* Your goal *
Every line below that includes the word "Select" needs to be copied.

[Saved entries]

::::::::

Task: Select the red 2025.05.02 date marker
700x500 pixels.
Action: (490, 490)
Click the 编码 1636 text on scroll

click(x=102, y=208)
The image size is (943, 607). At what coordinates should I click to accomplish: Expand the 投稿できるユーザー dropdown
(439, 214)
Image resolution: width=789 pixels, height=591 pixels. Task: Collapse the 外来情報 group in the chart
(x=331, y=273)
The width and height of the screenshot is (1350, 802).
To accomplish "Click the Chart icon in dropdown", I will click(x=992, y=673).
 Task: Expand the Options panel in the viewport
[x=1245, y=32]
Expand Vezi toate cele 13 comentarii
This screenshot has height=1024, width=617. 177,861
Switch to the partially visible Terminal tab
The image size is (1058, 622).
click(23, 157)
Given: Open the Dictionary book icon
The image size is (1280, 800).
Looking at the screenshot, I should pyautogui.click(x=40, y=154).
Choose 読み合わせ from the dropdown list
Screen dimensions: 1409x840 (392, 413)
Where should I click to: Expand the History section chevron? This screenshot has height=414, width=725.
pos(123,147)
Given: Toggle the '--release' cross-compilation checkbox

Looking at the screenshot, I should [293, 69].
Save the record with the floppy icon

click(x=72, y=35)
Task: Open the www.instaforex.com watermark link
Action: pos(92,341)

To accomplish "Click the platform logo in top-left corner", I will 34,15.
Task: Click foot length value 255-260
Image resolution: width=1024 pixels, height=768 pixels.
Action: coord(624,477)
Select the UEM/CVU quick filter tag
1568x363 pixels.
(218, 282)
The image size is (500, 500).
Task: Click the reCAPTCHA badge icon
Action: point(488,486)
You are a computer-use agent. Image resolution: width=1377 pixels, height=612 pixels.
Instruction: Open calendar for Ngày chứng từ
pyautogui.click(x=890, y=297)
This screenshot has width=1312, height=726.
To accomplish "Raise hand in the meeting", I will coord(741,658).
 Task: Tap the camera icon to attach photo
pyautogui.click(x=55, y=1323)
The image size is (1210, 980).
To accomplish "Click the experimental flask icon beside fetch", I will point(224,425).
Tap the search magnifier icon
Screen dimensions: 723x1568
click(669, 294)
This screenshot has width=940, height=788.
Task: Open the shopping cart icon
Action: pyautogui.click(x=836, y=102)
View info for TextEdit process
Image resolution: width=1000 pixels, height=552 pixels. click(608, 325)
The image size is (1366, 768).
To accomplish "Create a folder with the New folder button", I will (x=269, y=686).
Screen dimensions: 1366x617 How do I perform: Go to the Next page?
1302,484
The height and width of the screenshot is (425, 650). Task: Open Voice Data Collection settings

::::::::

* Solution to this exercise *
Task: Select the red 2025.05.02 date marker
Select the UEM/CVU quick filter tag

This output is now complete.